Personal information
- Full name: Carlos Eduardo Martínez Canales
- Date of birth: 1 August 1995
- Place of birth: Veracruz, Veracruz, Mexico
- Date of death: 17 August 2023 (aged 28)
- Place of death: Mexico City, Mexico
- Height: 1.77 m (5 ft 10 in)
- Position: Attacking midfielder

Youth career
- 2010–2012: Tulyehualco

Senior career*
- Years: Team / Apps / (Gls)
- 2012–2018: BUAP / 10 / (0)
- 2018: Cocodrilos de Tabasco / 6 / (0)
- 2019: Tuxtla / 17 / (4)
- 2019–2020: Cruz Azul Hidalgo / 11 / (0)
- 2020: Industriales Naucalpan F.C. / 0 / (0)

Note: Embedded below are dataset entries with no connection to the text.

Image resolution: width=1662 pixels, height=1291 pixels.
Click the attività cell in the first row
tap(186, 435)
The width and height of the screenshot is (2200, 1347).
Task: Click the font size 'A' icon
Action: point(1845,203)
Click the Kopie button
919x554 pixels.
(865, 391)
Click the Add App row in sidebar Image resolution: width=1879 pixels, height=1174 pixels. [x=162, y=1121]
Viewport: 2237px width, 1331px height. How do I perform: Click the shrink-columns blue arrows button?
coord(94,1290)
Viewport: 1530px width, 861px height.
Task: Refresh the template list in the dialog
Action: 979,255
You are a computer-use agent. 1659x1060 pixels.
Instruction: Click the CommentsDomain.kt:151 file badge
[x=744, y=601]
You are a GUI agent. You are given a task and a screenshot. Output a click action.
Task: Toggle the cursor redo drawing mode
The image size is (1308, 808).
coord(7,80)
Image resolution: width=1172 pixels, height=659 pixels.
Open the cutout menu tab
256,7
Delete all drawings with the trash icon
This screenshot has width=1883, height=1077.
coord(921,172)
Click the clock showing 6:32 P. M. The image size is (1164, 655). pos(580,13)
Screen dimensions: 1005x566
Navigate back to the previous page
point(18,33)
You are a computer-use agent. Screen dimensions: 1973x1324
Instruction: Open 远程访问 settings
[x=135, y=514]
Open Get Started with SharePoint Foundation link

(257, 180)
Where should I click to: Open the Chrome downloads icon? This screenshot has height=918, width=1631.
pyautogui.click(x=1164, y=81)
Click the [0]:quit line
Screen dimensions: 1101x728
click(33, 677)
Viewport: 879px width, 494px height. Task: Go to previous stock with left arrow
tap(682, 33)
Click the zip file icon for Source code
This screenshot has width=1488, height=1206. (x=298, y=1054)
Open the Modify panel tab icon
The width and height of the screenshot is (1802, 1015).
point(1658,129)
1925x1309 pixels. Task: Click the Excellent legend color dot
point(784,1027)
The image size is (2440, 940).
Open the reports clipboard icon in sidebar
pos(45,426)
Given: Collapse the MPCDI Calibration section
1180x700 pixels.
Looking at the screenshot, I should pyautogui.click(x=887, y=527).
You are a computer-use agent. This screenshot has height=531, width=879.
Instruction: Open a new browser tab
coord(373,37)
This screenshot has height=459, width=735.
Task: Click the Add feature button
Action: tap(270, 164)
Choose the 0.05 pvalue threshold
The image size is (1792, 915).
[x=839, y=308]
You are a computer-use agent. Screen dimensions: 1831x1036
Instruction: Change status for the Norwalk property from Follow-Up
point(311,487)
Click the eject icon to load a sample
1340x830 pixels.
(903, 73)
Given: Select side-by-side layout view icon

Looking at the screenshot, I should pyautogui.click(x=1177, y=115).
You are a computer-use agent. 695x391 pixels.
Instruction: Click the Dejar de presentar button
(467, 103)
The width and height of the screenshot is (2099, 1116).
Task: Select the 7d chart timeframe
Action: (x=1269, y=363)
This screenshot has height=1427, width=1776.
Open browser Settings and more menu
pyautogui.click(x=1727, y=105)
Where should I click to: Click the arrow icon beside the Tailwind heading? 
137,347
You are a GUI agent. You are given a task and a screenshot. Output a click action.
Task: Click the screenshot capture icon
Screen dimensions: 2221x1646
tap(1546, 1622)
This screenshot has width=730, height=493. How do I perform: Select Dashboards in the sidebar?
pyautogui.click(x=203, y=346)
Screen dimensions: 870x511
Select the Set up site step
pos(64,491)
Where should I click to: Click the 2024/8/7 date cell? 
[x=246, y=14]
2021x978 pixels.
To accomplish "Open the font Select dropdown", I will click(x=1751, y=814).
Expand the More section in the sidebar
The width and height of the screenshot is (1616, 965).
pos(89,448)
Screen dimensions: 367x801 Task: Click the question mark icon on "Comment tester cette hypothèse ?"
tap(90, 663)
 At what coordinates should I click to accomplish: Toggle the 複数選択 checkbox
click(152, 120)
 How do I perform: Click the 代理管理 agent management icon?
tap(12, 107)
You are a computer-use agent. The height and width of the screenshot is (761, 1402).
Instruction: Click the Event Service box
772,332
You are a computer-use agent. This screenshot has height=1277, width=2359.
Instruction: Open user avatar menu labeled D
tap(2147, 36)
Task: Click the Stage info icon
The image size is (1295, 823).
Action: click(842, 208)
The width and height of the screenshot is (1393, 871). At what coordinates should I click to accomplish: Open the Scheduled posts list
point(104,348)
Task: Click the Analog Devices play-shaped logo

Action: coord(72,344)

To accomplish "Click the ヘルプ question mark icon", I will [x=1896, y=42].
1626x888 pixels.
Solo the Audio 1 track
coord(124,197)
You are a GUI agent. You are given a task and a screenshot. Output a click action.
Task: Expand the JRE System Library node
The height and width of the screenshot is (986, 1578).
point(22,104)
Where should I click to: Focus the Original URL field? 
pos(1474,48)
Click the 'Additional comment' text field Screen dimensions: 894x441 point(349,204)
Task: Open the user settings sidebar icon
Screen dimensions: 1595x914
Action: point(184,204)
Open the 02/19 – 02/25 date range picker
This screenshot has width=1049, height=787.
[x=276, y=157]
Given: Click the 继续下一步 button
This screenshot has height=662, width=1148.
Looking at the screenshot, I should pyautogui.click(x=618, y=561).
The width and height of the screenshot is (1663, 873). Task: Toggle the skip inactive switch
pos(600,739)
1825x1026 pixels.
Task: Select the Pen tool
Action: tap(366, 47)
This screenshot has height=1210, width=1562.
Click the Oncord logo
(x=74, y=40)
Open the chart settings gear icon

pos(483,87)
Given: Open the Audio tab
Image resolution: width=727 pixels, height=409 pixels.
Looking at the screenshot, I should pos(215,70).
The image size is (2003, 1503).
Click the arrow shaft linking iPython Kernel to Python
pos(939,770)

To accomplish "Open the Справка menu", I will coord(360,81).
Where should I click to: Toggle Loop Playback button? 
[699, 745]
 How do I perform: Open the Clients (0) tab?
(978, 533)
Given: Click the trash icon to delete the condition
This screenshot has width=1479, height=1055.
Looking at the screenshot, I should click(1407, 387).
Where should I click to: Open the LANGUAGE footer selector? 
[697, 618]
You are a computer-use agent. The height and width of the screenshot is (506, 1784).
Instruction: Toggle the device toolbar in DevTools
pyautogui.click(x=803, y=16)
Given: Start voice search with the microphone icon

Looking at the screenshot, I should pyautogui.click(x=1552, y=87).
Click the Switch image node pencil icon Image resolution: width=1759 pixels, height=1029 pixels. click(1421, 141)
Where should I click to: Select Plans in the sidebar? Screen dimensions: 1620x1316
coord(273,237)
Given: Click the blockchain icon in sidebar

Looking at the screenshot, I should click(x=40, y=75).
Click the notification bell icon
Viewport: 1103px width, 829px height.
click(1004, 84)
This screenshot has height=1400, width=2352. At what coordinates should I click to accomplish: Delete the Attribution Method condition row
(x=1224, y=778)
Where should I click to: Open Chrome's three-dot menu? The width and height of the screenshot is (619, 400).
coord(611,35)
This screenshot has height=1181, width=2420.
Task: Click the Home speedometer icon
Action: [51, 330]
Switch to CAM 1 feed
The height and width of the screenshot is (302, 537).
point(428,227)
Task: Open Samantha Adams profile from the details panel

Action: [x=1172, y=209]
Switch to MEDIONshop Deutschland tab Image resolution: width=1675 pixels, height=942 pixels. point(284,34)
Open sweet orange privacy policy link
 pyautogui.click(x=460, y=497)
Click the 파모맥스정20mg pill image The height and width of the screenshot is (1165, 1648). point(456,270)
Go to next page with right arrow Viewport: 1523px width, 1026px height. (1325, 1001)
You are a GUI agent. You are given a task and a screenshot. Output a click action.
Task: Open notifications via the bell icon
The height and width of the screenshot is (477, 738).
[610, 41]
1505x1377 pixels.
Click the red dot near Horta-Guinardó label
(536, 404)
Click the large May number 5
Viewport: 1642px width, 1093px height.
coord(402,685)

= Carlos Martínez (footballer, born 1995) =

Mexican footballer (born 1995)

Carlos Eduardo Martínez Canales (August 1, 1995 – August 17, 2023) was a Mexican professional footballer who played as an attacking midfielder.

==Personal life==
Martínez was the brother of the professional football player, Román Martínez.

==Death==
On August 17, 2023, Martínez died of a cardiac arrest.